* begin DATA TO PROCESS *
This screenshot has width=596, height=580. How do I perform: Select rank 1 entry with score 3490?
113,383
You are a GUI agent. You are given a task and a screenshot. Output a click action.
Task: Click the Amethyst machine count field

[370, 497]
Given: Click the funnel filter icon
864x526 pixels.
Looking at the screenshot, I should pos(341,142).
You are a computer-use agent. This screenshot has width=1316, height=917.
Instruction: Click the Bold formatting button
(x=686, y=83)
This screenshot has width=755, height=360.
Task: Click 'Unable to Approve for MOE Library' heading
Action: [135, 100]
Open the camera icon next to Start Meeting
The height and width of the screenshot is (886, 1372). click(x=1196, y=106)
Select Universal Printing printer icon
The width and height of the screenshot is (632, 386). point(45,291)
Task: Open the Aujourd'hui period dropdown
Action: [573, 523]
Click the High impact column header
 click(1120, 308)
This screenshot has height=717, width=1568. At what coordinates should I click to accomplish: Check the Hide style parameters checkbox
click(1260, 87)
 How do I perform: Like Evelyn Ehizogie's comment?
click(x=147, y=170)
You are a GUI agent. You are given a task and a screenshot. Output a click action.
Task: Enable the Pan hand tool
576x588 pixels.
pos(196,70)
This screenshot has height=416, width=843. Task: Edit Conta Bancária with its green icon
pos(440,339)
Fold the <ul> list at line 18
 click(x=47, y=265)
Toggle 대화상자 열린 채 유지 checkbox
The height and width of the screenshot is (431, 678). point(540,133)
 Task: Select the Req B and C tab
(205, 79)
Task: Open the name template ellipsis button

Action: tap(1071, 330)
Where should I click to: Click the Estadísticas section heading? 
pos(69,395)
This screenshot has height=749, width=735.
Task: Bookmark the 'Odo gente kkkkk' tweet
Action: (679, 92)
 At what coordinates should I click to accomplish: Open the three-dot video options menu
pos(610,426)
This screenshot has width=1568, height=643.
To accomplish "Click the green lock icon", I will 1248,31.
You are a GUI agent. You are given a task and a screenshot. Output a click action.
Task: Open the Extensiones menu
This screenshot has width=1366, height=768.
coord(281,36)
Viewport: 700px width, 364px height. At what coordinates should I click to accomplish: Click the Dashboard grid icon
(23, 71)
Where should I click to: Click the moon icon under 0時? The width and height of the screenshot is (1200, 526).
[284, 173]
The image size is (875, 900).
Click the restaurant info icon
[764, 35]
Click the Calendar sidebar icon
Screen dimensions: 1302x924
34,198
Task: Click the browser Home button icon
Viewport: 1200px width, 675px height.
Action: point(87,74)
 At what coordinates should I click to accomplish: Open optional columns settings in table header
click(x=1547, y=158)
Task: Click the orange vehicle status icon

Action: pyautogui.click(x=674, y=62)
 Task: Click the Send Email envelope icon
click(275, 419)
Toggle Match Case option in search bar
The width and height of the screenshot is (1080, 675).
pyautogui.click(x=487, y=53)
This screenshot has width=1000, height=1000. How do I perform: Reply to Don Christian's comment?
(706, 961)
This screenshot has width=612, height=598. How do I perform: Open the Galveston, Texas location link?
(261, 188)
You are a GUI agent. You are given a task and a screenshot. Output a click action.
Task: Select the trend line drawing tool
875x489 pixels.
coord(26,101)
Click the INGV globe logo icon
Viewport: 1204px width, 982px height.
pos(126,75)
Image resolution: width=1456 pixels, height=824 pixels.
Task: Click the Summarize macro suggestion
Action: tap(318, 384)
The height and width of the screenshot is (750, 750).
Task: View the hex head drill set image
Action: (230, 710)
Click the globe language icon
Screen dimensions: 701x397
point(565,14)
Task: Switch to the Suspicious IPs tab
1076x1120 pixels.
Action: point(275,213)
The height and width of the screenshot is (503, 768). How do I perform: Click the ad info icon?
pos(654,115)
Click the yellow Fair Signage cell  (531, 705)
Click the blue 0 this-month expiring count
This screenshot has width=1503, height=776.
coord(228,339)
* end DATA TO PROCESS *
▶ **AIM OF THE TASK**
Copy the data word for word, from its first line through the line containing "Action: [135, 100]", with both of those lines included.

▶ **RESULT FOR THIS EXERCISE**
This screenshot has width=596, height=580. How do I perform: Select rank 1 entry with score 3490?
113,383
You are a GUI agent. You are given a task and a screenshot. Output a click action.
Task: Click the Amethyst machine count field

[370, 497]
Given: Click the funnel filter icon
864x526 pixels.
Looking at the screenshot, I should pos(341,142).
You are a computer-use agent. This screenshot has width=1316, height=917.
Instruction: Click the Bold formatting button
(x=686, y=83)
This screenshot has width=755, height=360.
Task: Click 'Unable to Approve for MOE Library' heading
Action: [135, 100]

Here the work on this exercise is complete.